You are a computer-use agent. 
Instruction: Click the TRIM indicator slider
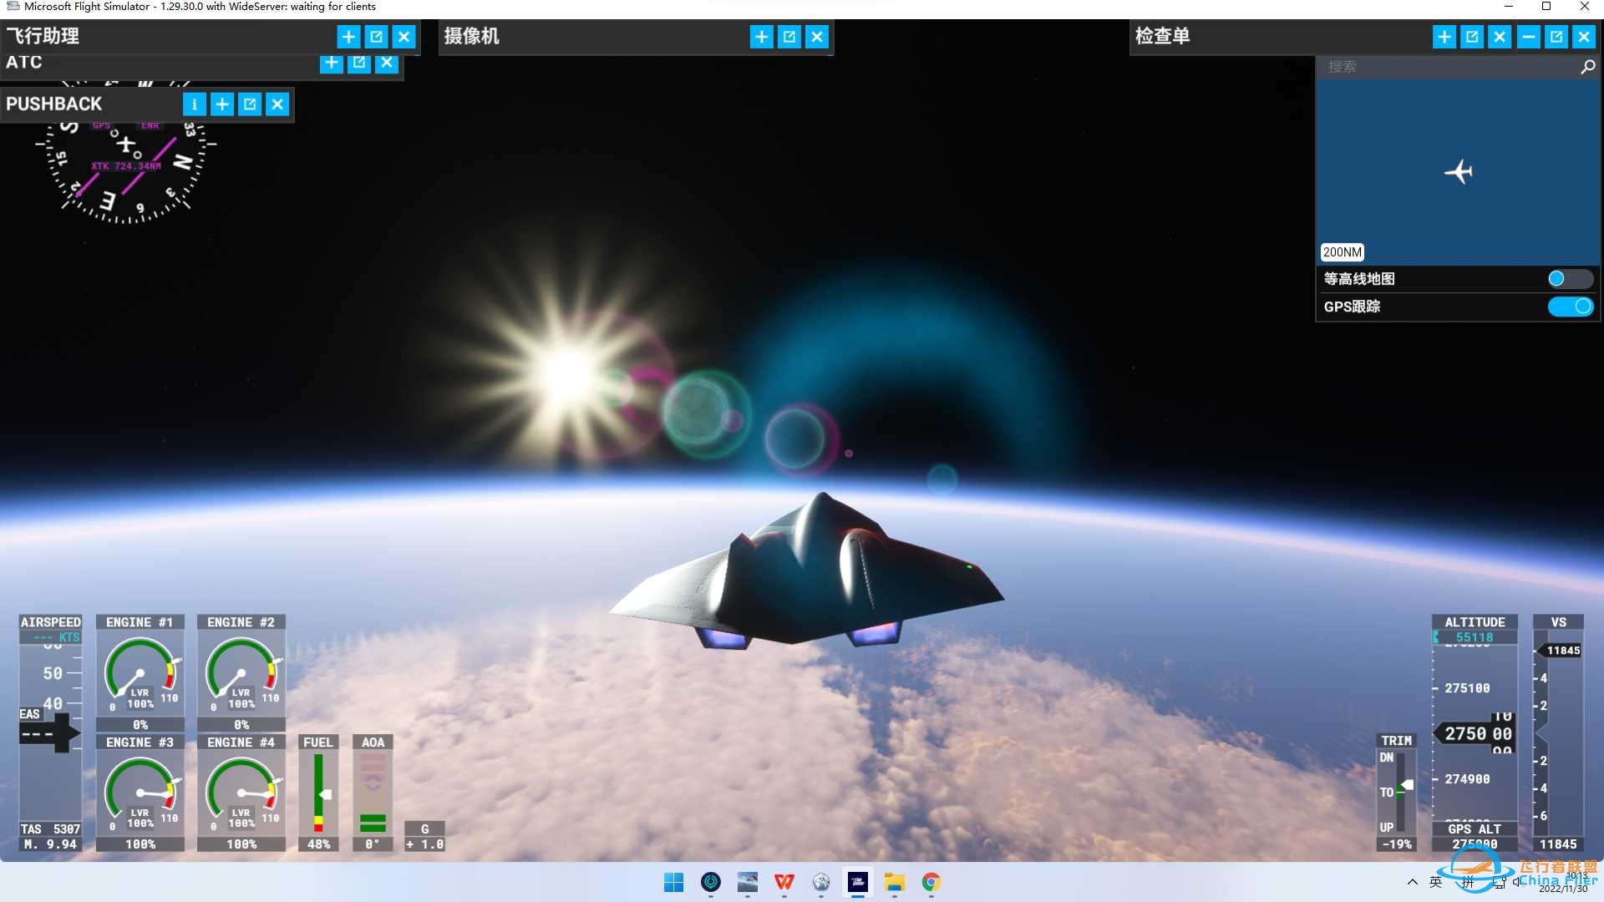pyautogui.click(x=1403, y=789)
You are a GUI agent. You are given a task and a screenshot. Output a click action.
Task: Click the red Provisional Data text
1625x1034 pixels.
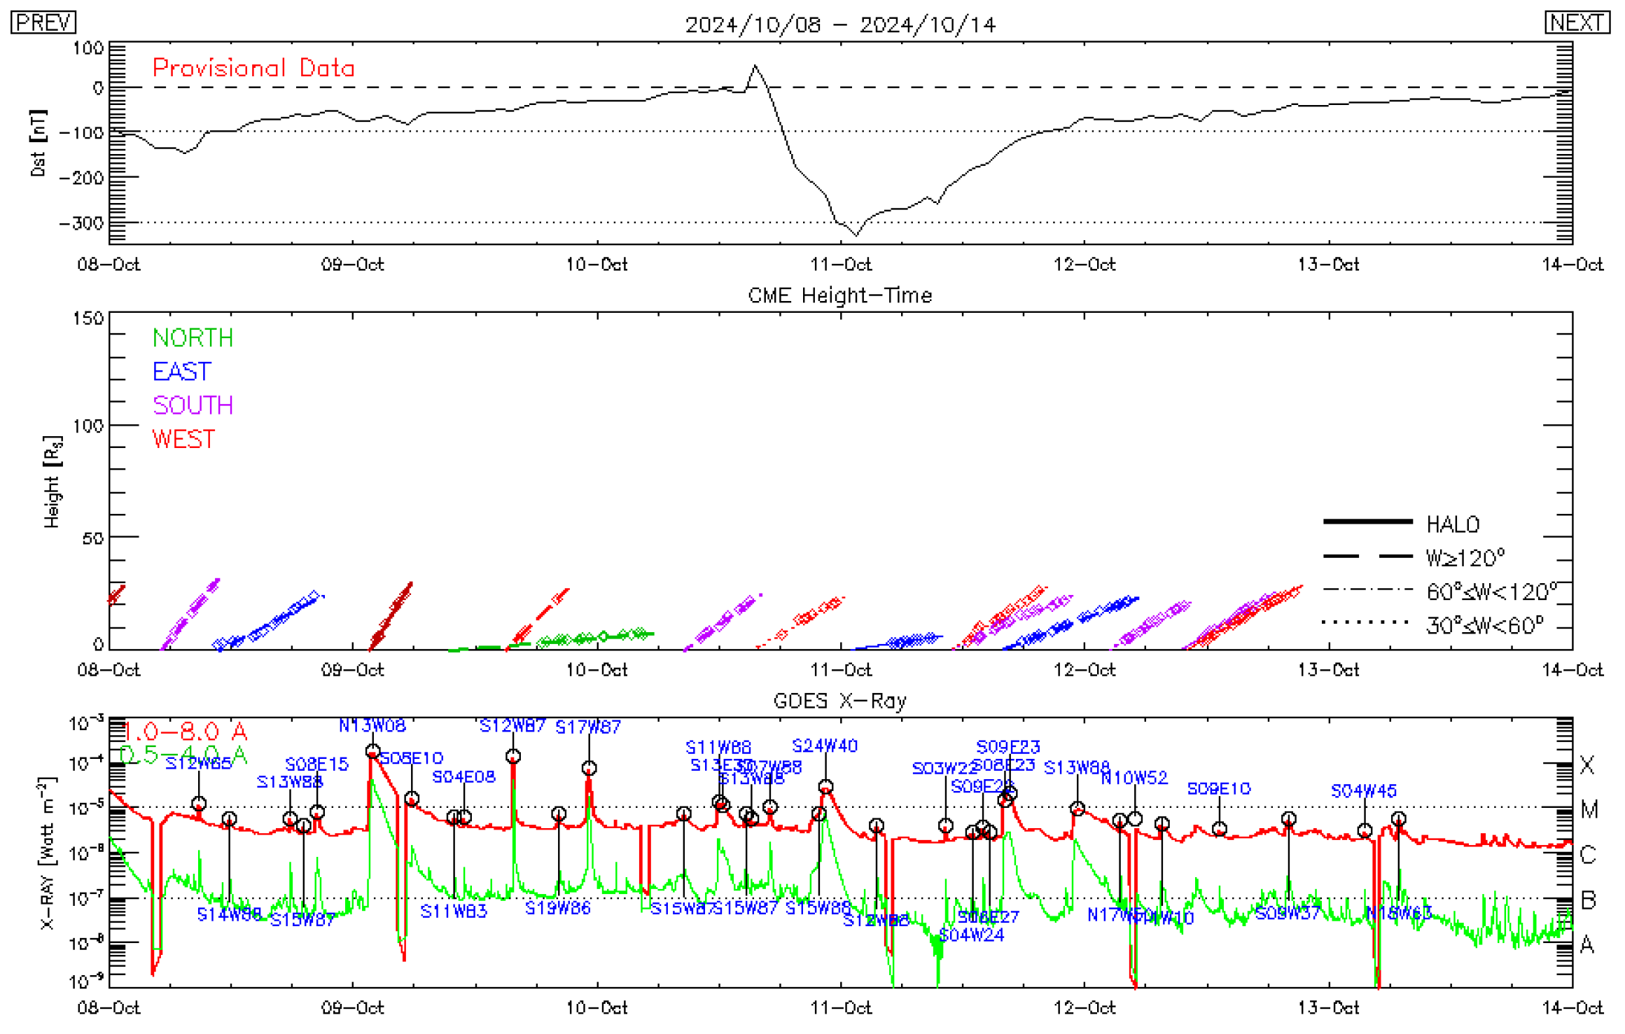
==
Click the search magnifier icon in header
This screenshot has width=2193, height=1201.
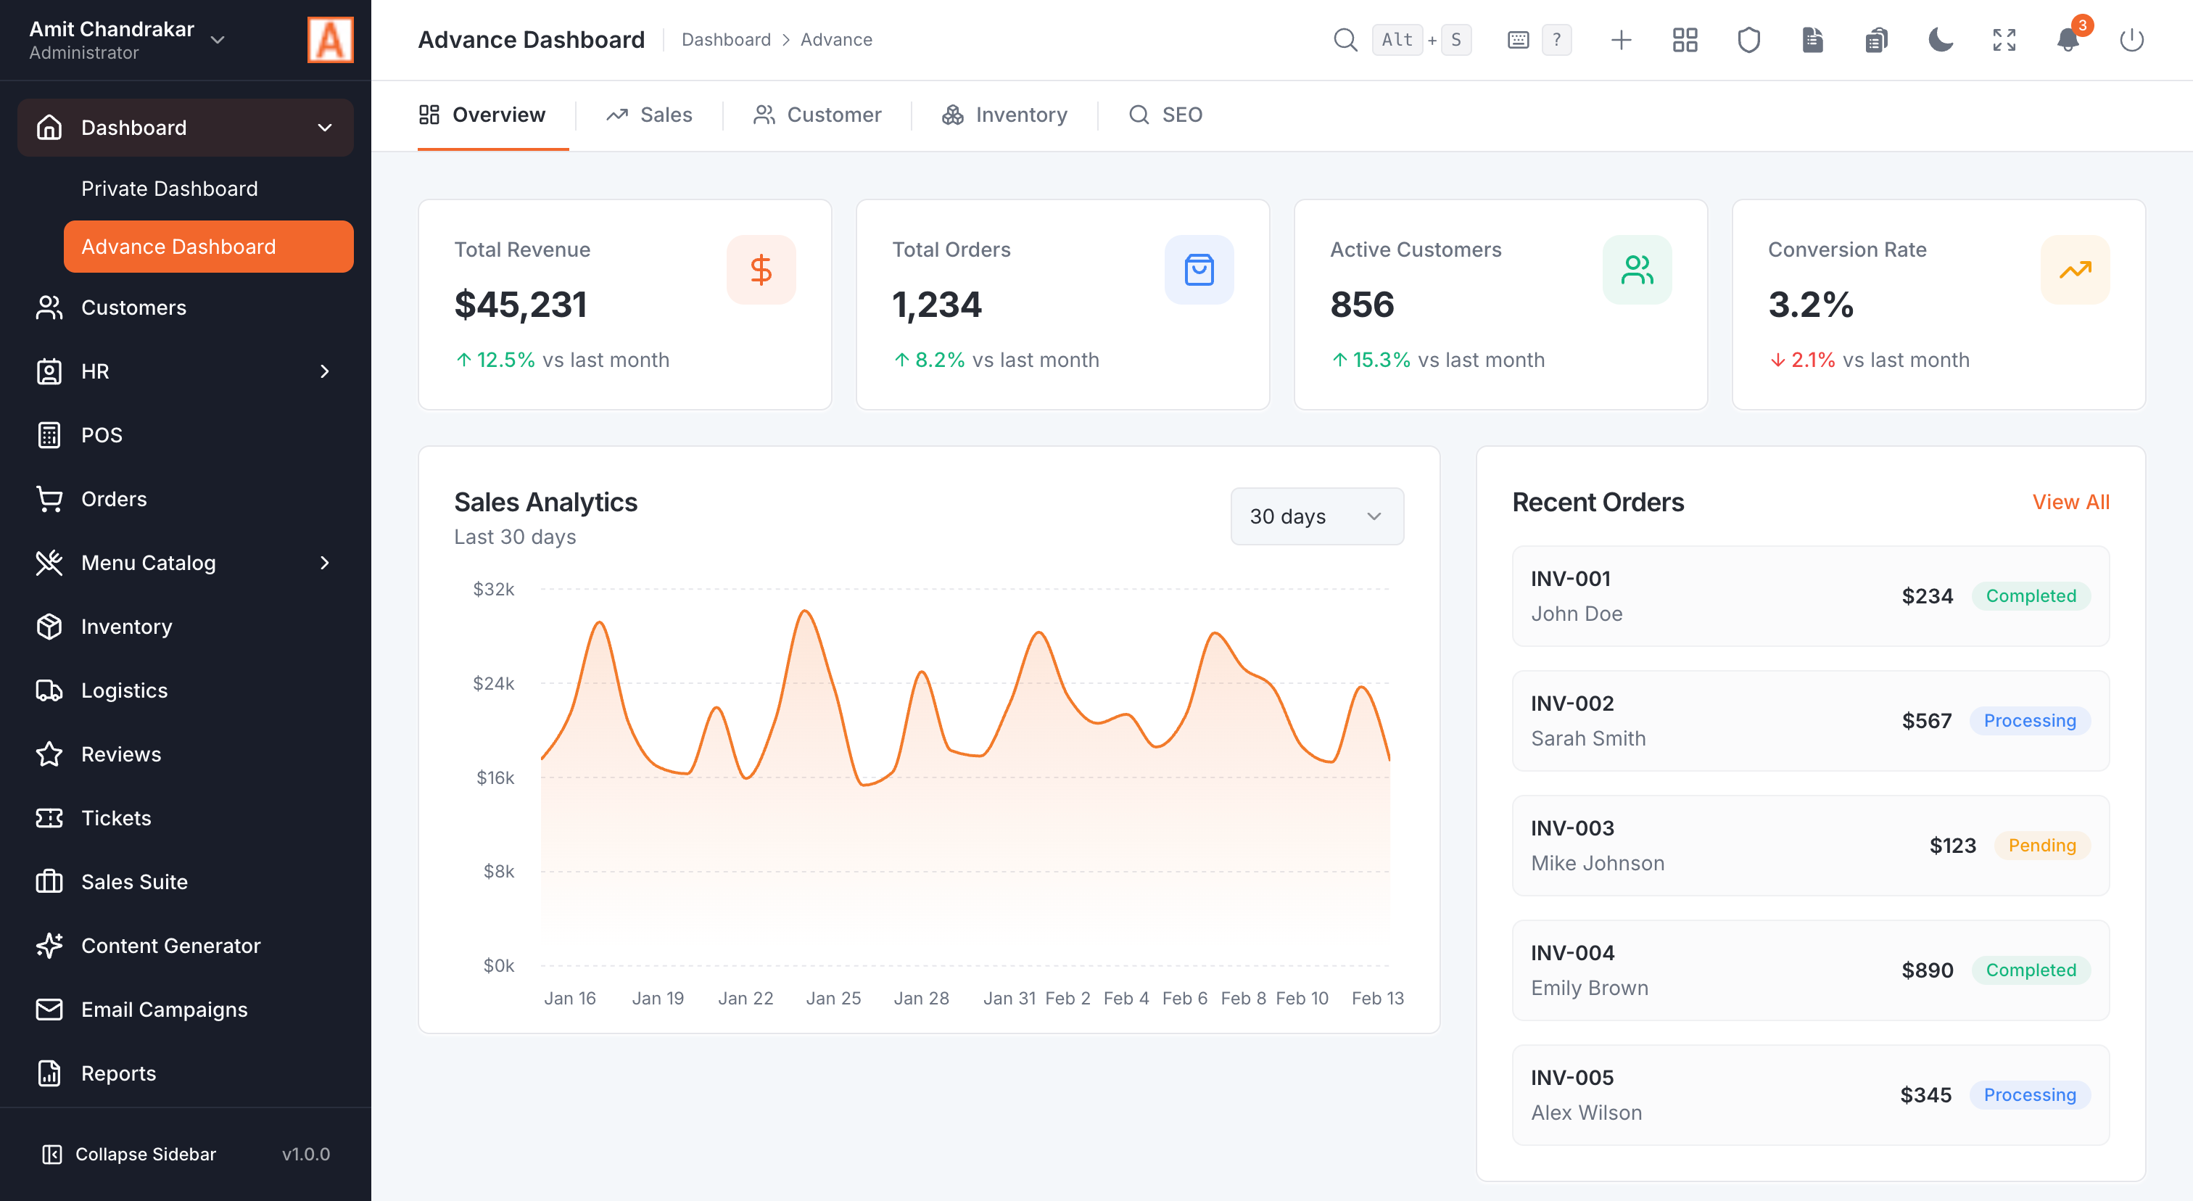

◆ **Exercise details**: Look back at the entries above. Retype the line with "Click the search magnifier icon in header", the line with "This screenshot has width=2193, height=1201.", and all lines in between.

◆ **Answer to this task**:
Click the search magnifier icon in header
This screenshot has width=2193, height=1201.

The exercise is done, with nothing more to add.